Amidst the horrors of World War II and the looming peril over the United States, the first issue of Captain America, where he is seen punching Adolf Hitler in the face, sparked a message of hope concealed in the humor and fictional nature of superheroes.
Black Panther, the latest addition to the Marvel Cinematic Universe (MCU), represents what Captain America was nearly a century ago. The film came out two weeks ago, and it has already surpassed any other Marvel movie to date making $700 million in the box office. Black Panther incorporates the widely expected CGI-infested action from Marvel with social commentary that feels particularly true in times where the leader of the free world refers to third world countries as “shitholes.”
For the first time ever, an all-black cast is featured in a superhero movie where the black actor is not a comedic relief nor a minor role to make the main character look good.
Although T’Challa (Chadwick Boseman), the Black Panther, was introduced to the MCU in Captain America: Civil War, not much was known about him nor his country, Wakanda, before Black Panther. In this film, the past of Wakanda is presented through King T’Challa’s present and his vision for the future.
Drawing on elements from the comics, Black Panther successfully challenges the ideas the first world has for the third world. Through T’Challa’s journey from orphaned son to king and superhero, Black Panther brings up issues of race in a refreshing, unapologetically black way.
Much of this change is brought by Erik Killmonger (Michael B. Jordan), the man who is supposed to be the villain but after the credits roll, feels more like the Marvel version of Malcolm X. Killmonger was a man who went from the streets of Oakland, Calif. to the Wakandan throne; a man who sought the liberation of his people and found the redemption of his soul. To hate on him would be missing the entire history of a country—his country—and the ripples provoked by the pain over which it was built.

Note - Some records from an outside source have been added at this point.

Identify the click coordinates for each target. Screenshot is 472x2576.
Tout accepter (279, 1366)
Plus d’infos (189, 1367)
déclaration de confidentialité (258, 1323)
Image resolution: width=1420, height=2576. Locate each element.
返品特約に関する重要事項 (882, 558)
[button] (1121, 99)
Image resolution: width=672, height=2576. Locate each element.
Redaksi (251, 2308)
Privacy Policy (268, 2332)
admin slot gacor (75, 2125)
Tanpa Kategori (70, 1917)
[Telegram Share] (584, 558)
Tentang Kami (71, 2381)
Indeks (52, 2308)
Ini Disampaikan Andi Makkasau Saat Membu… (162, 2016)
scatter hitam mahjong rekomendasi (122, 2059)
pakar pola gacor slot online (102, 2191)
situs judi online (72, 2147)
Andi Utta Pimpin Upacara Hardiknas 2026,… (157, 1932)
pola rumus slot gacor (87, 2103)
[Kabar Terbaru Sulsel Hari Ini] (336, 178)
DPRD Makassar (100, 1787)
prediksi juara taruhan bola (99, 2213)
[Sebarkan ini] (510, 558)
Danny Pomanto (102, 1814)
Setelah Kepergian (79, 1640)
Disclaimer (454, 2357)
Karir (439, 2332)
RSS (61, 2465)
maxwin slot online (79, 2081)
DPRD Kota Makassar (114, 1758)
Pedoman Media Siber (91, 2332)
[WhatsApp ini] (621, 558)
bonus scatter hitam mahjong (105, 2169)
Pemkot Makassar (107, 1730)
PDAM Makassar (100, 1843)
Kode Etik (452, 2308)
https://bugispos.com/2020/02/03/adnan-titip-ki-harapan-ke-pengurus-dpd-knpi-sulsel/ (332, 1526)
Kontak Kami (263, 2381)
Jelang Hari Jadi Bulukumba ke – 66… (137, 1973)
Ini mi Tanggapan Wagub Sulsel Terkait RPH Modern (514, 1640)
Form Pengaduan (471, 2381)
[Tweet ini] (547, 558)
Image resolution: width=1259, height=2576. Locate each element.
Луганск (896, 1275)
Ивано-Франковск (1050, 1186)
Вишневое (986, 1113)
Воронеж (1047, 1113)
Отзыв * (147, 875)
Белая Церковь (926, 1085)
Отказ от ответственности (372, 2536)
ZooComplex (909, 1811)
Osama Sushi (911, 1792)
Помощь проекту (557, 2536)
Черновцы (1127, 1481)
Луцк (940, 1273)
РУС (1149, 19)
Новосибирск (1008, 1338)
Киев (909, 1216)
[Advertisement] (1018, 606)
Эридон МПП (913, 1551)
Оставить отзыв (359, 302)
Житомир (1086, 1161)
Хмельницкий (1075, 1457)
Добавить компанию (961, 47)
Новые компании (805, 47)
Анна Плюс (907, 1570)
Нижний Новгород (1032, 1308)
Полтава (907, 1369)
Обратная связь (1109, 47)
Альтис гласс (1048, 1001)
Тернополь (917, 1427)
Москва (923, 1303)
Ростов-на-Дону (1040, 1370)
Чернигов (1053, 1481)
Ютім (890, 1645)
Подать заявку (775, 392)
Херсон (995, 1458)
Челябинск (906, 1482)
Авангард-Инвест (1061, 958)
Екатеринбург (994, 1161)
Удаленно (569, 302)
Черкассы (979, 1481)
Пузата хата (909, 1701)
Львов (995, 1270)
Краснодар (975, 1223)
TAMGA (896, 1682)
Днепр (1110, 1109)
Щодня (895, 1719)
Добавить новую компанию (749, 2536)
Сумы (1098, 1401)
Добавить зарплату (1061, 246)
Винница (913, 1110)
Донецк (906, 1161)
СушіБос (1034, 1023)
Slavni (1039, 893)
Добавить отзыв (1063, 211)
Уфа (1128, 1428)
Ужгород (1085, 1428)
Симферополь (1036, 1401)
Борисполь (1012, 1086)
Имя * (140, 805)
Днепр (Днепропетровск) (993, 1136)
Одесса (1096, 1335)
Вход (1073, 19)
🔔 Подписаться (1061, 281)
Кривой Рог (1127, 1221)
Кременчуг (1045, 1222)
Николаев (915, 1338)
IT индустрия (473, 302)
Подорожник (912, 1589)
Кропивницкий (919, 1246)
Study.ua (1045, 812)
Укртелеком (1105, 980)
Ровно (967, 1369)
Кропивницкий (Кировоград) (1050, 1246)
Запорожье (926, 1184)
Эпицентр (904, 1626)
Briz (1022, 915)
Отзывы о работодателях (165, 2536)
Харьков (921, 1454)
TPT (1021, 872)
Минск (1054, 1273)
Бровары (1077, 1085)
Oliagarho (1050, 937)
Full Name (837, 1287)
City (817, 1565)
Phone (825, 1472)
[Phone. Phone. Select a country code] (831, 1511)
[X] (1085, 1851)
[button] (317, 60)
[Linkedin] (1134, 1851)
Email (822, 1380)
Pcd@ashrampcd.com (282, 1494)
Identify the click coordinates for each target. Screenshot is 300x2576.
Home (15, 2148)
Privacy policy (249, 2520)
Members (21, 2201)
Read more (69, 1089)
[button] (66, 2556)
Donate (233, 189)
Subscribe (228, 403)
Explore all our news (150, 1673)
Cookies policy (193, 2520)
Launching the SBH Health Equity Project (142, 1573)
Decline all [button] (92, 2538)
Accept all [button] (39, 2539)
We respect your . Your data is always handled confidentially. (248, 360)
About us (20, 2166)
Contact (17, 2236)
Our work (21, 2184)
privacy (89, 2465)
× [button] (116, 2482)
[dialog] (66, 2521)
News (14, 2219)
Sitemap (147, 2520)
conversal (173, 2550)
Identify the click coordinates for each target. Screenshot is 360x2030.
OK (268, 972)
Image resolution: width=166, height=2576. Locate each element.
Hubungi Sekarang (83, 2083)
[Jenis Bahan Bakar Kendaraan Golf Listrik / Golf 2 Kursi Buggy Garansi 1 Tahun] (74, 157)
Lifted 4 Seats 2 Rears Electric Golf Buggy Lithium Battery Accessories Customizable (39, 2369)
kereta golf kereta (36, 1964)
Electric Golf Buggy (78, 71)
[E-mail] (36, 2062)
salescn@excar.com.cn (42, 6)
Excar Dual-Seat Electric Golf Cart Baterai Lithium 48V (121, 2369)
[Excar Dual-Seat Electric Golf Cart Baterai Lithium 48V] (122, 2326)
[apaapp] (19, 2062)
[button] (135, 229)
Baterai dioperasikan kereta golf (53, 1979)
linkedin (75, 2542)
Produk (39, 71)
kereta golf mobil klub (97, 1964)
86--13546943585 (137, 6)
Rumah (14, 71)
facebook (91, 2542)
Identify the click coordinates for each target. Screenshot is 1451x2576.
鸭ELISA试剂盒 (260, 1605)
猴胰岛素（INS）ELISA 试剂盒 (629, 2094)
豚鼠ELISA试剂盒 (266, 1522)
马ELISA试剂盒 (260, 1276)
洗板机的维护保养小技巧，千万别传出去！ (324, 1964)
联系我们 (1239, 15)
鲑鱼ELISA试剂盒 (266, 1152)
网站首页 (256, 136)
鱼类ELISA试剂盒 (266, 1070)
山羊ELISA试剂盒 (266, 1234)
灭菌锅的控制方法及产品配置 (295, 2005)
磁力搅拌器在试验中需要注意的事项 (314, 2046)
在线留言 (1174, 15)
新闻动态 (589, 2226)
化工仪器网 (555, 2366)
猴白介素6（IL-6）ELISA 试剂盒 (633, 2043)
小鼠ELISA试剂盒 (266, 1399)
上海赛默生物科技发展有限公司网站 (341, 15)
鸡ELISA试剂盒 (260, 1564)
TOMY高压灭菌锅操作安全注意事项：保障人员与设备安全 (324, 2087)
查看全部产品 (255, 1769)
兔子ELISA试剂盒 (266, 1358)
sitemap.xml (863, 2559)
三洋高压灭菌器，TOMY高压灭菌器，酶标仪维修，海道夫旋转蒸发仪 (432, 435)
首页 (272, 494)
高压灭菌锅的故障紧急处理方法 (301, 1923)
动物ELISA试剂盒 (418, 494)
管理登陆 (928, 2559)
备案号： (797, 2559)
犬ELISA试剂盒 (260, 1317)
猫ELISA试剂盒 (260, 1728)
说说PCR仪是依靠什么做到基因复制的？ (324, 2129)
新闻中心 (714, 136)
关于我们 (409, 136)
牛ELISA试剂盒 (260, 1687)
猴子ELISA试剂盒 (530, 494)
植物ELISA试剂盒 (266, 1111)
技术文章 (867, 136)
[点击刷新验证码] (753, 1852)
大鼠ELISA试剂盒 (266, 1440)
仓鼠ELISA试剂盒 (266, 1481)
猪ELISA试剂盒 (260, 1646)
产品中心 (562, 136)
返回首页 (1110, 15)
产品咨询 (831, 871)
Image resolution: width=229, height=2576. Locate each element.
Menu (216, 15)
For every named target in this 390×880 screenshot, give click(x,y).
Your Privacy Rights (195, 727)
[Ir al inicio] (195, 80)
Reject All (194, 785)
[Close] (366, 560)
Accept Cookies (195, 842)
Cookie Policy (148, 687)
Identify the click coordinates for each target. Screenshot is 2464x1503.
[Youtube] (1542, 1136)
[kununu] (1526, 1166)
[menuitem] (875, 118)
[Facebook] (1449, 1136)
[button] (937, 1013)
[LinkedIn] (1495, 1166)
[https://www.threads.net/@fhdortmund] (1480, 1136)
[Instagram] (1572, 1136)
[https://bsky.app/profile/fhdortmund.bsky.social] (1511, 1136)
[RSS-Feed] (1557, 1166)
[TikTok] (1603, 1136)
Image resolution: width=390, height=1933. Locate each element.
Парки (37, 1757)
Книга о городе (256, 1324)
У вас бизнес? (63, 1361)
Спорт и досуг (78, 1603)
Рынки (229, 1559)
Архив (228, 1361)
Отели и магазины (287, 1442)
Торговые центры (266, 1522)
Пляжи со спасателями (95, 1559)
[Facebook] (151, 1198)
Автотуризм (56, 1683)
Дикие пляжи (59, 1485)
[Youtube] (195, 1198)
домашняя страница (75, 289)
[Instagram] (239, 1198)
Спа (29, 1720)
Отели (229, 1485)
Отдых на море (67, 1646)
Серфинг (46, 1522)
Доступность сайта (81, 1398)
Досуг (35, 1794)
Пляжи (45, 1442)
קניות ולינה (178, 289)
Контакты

From references to colonialism and slavery, to drugs and police brutality, Black Panther tackles racial injustices through humor and serious dialogue.
Both Shuri’s (Letitia Wright) joking remark to Everett Ross (Martin Freeman) as a colonizer and Killmonger’s reference to his slave ancestors and how he would rather die than live in bondage, make the film uncomfortably real. It is uncomfortable, at least, to those who are willing to listen to those lines and take them as offenses rather than lessons.
The female powerhouses of Wakanda turned a film already heavy on social commentary into something beyond an explosion-filled superhero film. Nakia (Lupita Nyong’o), Okoye (Danai Gurira) and Shuri dismiss the damsel-in-distress ad nauseam narrative and switch it into one where their gender does not dictate who they are and what they do.
Nakia, a spy, Okoye, Wakanda’s strongest warrior and general and Shuri, a technological genius, embrace their womanhood as much as T’Challa and Killmonger embrace their blackness. Wakanda and its people represent a light of hope in a society riddled with discrimination and unwillingness to accept it. This film opens up the nation of Wakanda to the world for the first time, the closest to a fair and advanced utopia, in the hope that a fictional universe might encourage us to take a step closer to it in reality.
A lot has happened since Captain America became a staple for both Marvel Comics and the United States, such as the Civil Rights Movement, Vietnam, the Gulf War, Afghanistan, Iraq and Black Lives Matter. A lot has changed, and a lot has not, Black Panther appears as a response to that which has not changed and as a catalyzer for that which should.